(Pixel coordinate grounding data)

──────────

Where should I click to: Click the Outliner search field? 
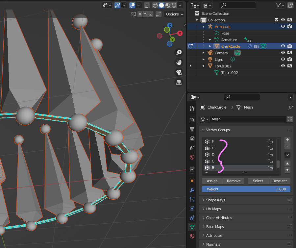[x=238, y=5]
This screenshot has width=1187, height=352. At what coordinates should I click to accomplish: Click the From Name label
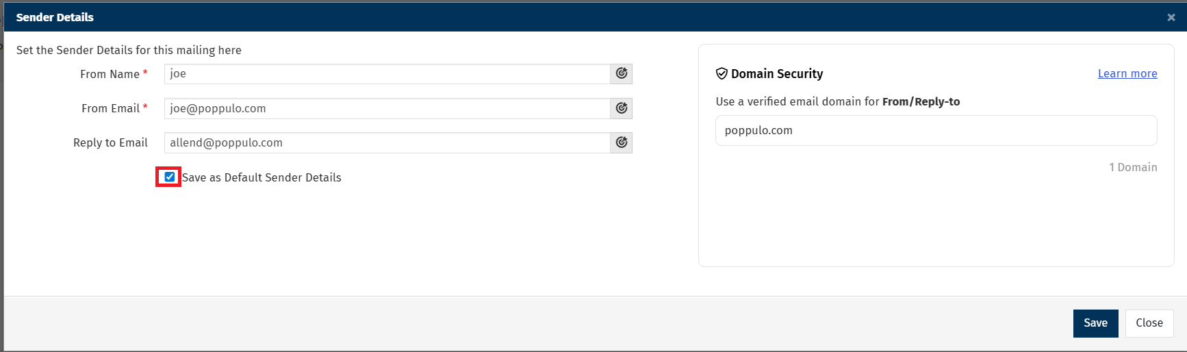click(x=110, y=74)
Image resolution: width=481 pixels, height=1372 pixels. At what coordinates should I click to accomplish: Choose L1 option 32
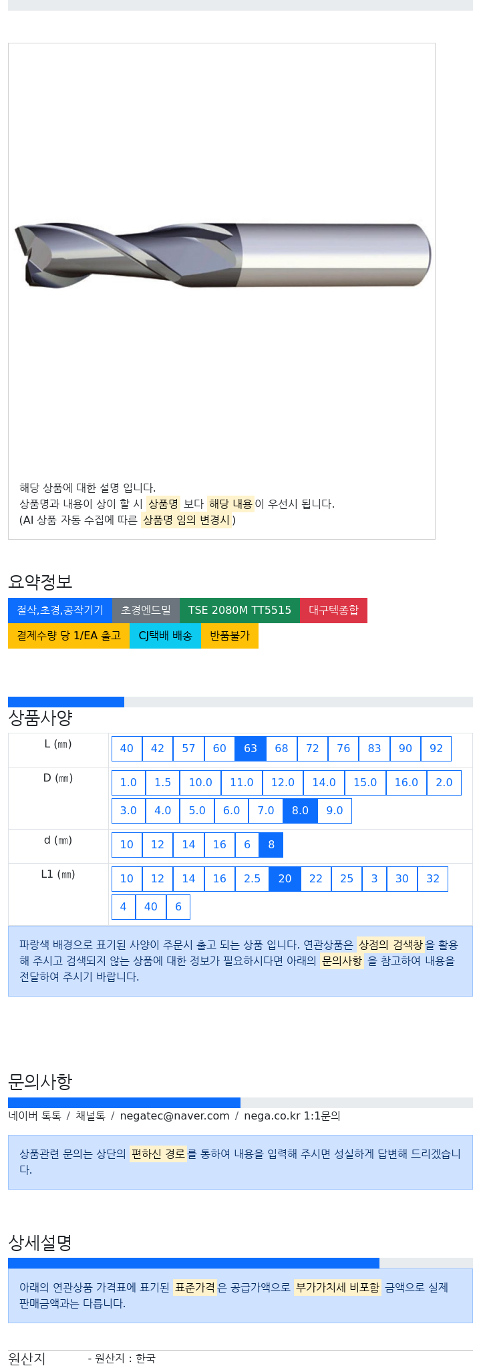coord(433,879)
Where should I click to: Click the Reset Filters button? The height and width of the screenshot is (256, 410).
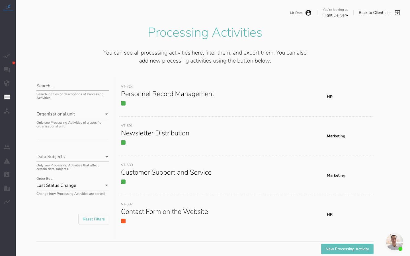click(94, 219)
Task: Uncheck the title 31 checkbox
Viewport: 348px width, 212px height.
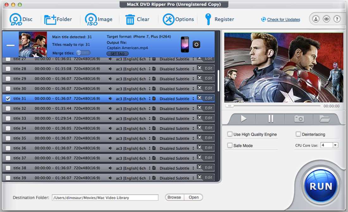Action: click(8, 99)
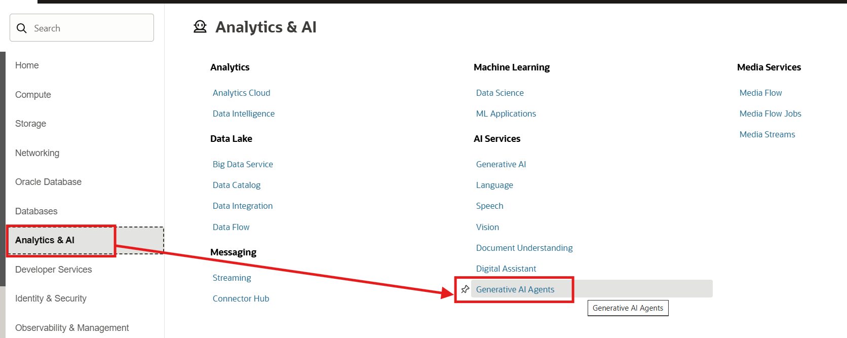Select the Data Integration link
The height and width of the screenshot is (338, 847).
click(x=242, y=206)
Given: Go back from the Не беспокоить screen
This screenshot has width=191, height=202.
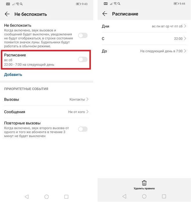Looking at the screenshot, I should (7, 14).
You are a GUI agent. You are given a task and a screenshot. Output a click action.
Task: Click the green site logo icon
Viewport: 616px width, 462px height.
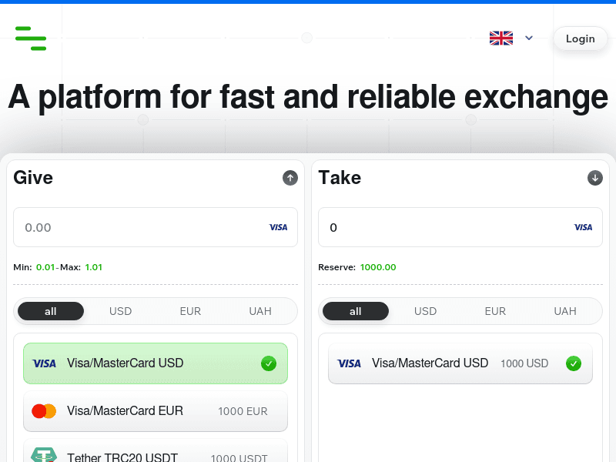coord(31,38)
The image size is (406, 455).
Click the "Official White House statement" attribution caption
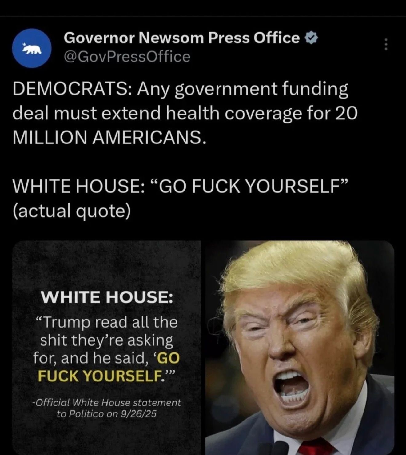(107, 403)
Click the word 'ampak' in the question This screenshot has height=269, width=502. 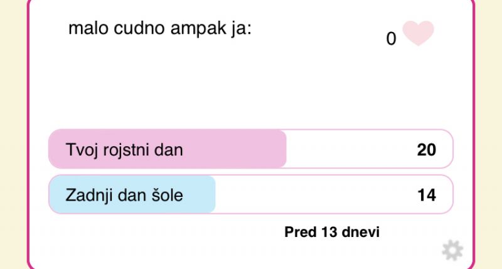point(191,30)
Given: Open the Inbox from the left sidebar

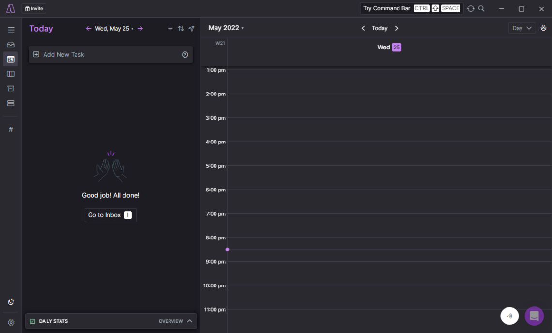Looking at the screenshot, I should click(11, 44).
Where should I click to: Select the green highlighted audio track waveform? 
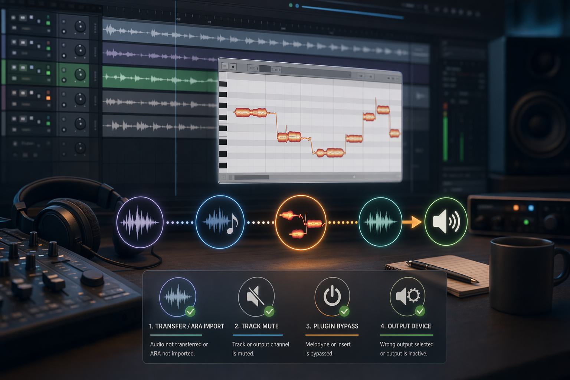pyautogui.click(x=160, y=78)
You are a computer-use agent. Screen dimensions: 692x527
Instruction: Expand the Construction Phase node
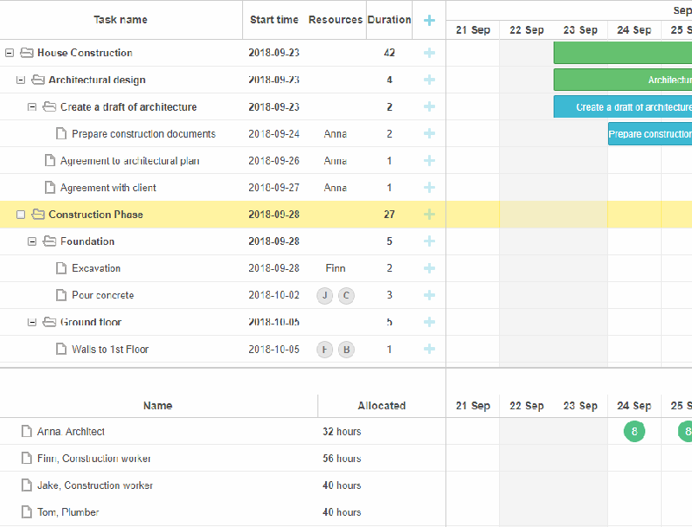[21, 214]
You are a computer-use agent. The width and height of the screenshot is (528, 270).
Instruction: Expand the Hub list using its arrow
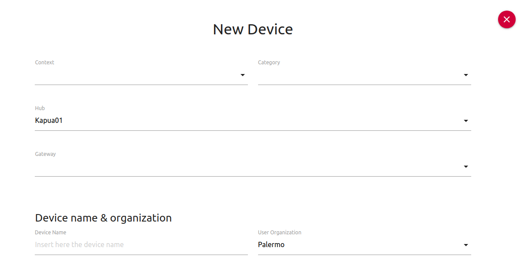point(466,121)
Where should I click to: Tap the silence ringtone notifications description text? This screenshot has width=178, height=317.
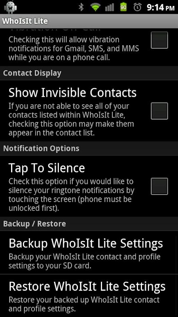click(72, 195)
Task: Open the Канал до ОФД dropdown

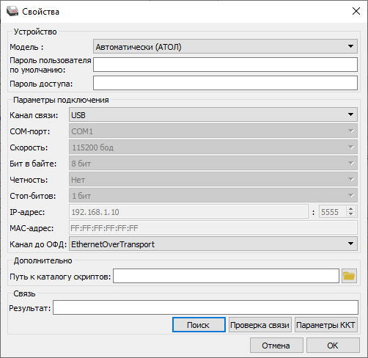Action: click(x=213, y=244)
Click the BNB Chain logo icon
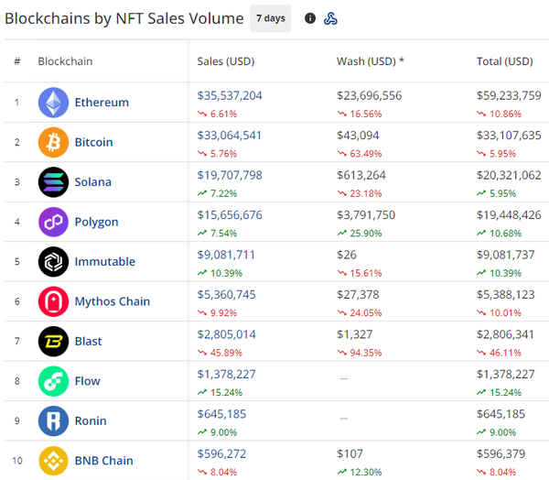This screenshot has width=549, height=480. point(53,461)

──────────

Work to complete:
Look through the lines above and collect those with the word "agent".

Solution to this task:
You are a GUI agent. You are given a task and a screenshot. Output a click action.
You are a computer-use agent. Screen dimensions: 692x527
You are a computer-use agent. The width and height of the screenshot is (528, 270).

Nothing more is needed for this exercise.